(What to do): Would you copy each line of the data below that has "height"?

Screenshot grounding data:
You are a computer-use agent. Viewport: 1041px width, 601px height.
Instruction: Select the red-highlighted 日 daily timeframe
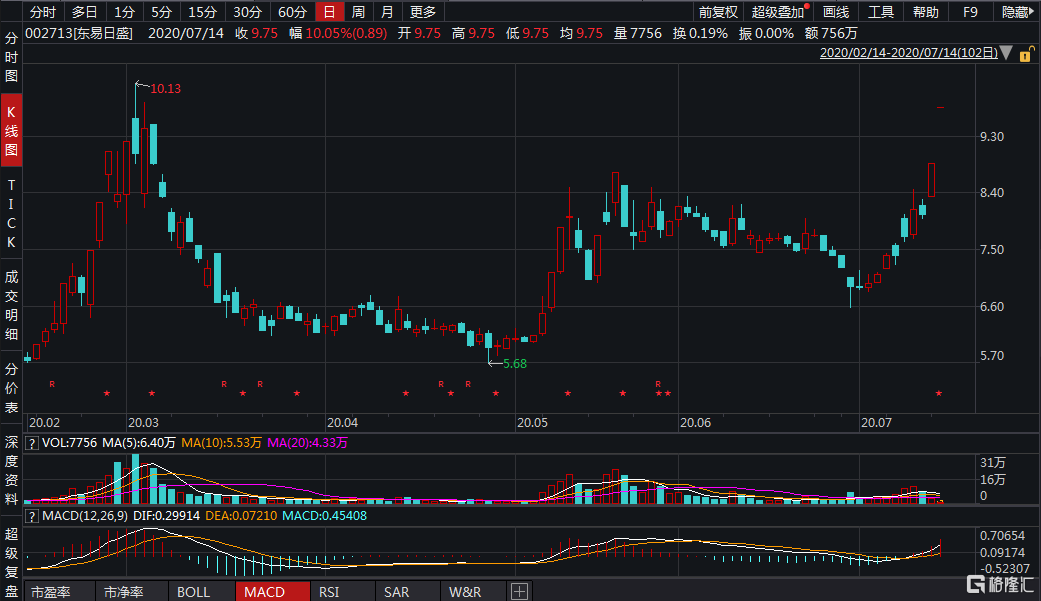coord(329,12)
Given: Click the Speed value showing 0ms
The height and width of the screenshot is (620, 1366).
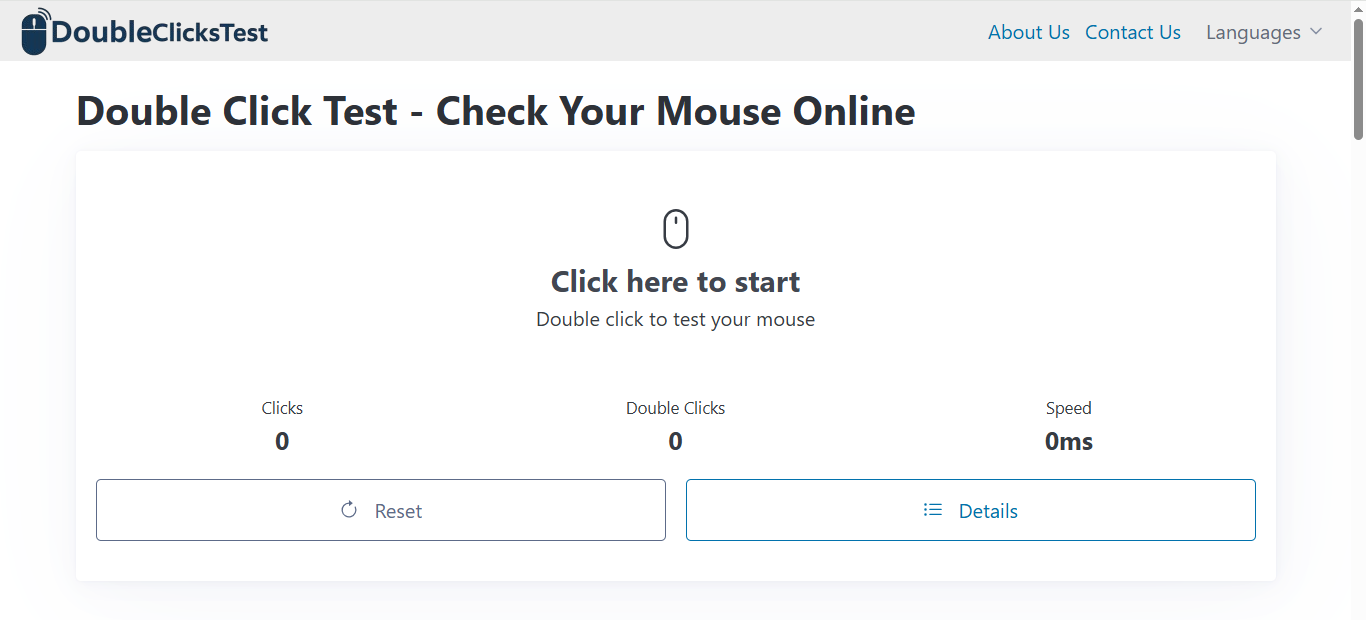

(Exercise solution):
You are a computer-use agent. Viewport: 1041px width, 601px height.
The height and width of the screenshot is (620, 1366).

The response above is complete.